The effects of emicizumab on in vitro coagulation and fibrinolysis parameters in patients with disseminated intravascular coagulation with and without addition of anti-FVIII antibody.

Autor: Onishi T; Department of Pediatrics, Nara Medical University, Kashihara, Nara, Japan.; Center of Postgraduate Training Nara Medical University Hospital, Kashihara, Nara, Japan., Shimo H; Department of Pediatrics, Nara Medical University, Kashihara, Nara, Japan., Harada S; Chugai Pharmaceutical Co., Ltd, Yokohama, Kanagawa, Japan., Nogami K; Department of Pediatrics, Nara Medical University, Kashihara, Nara, Japan.
Jazyk: angličtina
Zdroj: Haemophilia : the official journal of the World Federation of Hemophilia [Haemophilia] 2024 May; Vol. 30 (3), pp. 836-844. Date of Electronic Publication: 2024 Mar 24.
DOI: 10.1111/hae.14997
Abstrakt: Background: Emicizumab (Emi) is used as haemostatic prophylaxis for patients with haemophilia A (PwHA). Disseminated intravascular coagulation (DIC) is a condition characterized by persistent systemic activation of coagulation, but there is yet no information on coagulation and fibrinolysis potentials in Emi-treated PwHA with DIC.

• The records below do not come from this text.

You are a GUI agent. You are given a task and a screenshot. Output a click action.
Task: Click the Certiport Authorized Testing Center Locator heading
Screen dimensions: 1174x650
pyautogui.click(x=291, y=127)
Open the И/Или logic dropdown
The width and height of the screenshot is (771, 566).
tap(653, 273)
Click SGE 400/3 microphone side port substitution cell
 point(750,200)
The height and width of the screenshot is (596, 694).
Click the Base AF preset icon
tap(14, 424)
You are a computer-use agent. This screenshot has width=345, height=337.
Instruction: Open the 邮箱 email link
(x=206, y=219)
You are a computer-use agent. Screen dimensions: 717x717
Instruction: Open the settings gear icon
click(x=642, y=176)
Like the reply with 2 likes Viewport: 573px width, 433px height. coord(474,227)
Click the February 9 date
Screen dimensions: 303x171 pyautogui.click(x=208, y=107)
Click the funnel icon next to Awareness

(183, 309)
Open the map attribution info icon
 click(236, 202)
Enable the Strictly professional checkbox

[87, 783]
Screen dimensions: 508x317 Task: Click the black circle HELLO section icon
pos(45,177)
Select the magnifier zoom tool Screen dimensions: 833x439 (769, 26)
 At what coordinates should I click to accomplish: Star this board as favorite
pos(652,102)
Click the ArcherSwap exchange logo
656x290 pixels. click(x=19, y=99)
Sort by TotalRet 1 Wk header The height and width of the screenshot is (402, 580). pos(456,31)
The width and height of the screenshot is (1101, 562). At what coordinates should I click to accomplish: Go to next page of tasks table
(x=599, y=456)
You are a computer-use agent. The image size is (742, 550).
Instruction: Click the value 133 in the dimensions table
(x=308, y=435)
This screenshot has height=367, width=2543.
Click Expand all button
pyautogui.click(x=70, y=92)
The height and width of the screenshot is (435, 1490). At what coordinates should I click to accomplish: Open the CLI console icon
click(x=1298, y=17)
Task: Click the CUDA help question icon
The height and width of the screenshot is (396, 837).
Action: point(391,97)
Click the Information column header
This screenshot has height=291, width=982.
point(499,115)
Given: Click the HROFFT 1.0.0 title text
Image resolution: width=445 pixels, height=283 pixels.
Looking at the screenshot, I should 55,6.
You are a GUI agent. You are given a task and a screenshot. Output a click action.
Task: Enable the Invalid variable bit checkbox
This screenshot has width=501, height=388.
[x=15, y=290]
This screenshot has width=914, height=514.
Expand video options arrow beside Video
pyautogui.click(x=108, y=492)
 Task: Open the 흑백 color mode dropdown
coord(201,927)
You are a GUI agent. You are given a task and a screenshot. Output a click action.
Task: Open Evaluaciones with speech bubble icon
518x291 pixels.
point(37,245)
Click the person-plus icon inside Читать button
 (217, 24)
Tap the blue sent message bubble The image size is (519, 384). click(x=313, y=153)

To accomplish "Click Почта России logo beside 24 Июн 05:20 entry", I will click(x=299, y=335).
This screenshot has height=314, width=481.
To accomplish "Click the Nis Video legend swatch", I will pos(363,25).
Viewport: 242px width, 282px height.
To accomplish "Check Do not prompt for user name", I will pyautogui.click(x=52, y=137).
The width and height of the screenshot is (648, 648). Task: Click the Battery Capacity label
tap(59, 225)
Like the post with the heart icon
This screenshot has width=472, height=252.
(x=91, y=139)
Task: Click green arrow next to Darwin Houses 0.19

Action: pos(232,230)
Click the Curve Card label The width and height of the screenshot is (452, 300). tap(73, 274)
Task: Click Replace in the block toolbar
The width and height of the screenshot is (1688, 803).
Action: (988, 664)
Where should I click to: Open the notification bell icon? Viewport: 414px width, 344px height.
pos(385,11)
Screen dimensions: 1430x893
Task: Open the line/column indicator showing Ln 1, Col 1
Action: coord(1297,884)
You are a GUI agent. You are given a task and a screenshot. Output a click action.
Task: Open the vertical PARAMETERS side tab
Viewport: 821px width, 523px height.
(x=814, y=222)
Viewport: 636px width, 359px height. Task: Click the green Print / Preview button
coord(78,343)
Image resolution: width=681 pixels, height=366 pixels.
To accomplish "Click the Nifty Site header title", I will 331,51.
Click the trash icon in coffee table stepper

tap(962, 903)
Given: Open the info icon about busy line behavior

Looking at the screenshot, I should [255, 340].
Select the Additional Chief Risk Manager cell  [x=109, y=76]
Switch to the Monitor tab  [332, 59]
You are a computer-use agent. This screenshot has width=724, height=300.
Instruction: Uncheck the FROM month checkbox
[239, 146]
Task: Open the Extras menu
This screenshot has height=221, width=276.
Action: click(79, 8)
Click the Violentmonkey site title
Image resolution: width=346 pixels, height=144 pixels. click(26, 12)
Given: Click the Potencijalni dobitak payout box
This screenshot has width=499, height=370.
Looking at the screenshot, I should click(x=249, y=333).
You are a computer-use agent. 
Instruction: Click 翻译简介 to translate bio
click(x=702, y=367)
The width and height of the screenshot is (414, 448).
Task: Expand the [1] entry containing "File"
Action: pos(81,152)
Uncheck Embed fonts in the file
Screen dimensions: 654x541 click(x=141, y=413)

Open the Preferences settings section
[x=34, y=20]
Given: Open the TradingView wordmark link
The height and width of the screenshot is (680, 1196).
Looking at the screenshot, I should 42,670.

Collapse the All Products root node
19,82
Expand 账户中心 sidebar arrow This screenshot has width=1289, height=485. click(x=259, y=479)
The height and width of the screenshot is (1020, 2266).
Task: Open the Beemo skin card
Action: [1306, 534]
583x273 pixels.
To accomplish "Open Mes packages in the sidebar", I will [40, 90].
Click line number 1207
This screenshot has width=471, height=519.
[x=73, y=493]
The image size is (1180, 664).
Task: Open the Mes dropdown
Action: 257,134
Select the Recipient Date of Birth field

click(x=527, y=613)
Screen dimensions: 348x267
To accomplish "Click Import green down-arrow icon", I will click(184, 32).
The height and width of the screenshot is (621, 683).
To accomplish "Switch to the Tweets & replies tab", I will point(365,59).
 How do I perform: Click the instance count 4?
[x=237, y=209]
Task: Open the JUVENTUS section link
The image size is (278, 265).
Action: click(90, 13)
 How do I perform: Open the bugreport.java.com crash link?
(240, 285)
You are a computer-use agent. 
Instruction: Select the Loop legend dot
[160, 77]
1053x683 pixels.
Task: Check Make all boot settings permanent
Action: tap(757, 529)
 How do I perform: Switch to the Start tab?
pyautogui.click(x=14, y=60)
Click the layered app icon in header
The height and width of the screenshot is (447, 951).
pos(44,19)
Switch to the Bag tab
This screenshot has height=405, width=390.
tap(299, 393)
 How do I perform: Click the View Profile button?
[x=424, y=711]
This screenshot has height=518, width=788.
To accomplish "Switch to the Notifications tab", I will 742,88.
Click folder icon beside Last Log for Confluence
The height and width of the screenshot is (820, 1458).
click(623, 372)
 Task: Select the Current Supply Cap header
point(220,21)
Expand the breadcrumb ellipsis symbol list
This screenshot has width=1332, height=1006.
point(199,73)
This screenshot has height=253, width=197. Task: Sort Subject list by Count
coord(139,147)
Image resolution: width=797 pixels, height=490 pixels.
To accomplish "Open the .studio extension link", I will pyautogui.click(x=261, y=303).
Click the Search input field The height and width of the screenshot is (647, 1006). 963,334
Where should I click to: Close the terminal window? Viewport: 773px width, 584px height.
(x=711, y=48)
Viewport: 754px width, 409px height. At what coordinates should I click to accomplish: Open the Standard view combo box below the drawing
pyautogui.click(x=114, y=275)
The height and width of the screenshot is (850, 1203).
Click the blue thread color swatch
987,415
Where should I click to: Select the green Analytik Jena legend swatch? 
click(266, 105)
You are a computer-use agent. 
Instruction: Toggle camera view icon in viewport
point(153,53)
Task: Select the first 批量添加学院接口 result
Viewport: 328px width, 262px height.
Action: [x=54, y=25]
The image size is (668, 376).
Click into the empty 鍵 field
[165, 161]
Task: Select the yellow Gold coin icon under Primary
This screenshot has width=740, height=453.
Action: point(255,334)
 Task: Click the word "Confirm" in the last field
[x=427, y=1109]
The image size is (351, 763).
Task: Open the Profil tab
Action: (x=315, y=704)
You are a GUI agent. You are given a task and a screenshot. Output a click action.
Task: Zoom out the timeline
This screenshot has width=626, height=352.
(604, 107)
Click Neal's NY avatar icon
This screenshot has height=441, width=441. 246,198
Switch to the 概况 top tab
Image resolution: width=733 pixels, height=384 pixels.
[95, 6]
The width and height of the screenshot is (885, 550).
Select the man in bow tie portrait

Aim: To examine the effect of Emi on coagulation and fibrinolysis potentials in HA-model DIC plasmas.
Methods: Plasma from a patient with sepsis-DIC (seven patients) was treated with anti-factor (F)VIII monoclonal antibody (HA-model DIC plasma) and incubated with Emi (50 µg/mL). The plasma was then assessed using clot-fibrinolysis waveform analysis (CFWA). Coagulation and fibrinolysis parameters were expressed as ratios relative to normal plasma (|min1|-ratio and |FL-min1|-ratio, respectively).
Patients and Results: In case 1, coagulant potential was slightly high and fibrinolytic potential was extremely low, presenting a coagulant-dominant state (|min1|-ratio/|FL-min1|-ratio: 1.1/.38). In cases 2-5, fibrinolytic potential was not suppressed, but there were marked hypercoagulant potentials, indicating relative coagulant-dominant states. In case 6, coagulant and fibrinolytic potentials were increased but well balanced (|min1|-ratio/|FL-min1|-ratio: 1.38/1.28). In case 7, both potentials were severely deteriorated in not only CFWA but also the thrombin/plasmin generation assay. The addition of Emi into the HA-model DIC plasmas increased |min1|-ratio values in all cases, but the coagulant potentials did not exceed the initial ones (DIC plasma before treatment with anti-FVIII antibody).
Conclusions: The presence of Emi in the HA-model DIC plasma improved coagulation potentials, but did not increase coagulation potentials beyond those of DIC plasma in non-HA states.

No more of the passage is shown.